The script is a small variation of the example at https://docs.ray.io/en/latest/tune/examples/hyperopt_example.html with the only change being the num_samples increase to 10000 and the steps decrease to 10.

Save the script as test.py and run python test.py. Expect the workers to start crashing after about 1000 samples. The point at which they crash is not exactly reproducible. However, they fact that they crash is reproducible. I was never able to complete a full run over 10000 sample and on my setup they tend to crash between 1000 and 2000 samples (trials). For example, in the last attempt the workers started crashing just after I saw the message .. 1091 more trials not shown (1091 TERMINATED) on screen.
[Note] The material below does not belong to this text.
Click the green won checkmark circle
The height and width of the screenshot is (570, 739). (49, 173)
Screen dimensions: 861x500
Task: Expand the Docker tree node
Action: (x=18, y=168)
[x] I have verified my script runs in a clean environment and reproduces the issue.
[ ] I have verified the issue also occurs with the latest wheels.

P0 bug core

Source

demattia

All 28 comments

Wow @demattia thanks a bunch for this super comprehensive repro script!

cc @krfricke who has been looking into this.

richardliaw on 9 Oct 2020

This seems like a P0 since it's a Ray core crash. cc @rkooo567 @stephanie-wang

(assuming it's a new issue in 1.0)

ericl on 16 Oct 2020

👍1

@raulchen, looks like a GCS crash?

stephanie-wang on 16 Oct 2020

@demattia Did you see any logs from gcs_server.err?

rkooo567 on 16 Oct 2020

I just tried running it again and the gcs_server.err file contains only one line:

$ more /tmp/ray/session_2020-10-16_17-13-46_362805_33697/logs/gcs_server.err
E1016 17:14:42.006647171   33721 tcp_server_posix.cc:213]    Failed accept4: Too
 many open files

demattia on 17 Oct 2020

Interesting, maybe the GCS is not cleaning up connections to actors that have died? That would explain why it only happens after a large number of samples (unique actors created).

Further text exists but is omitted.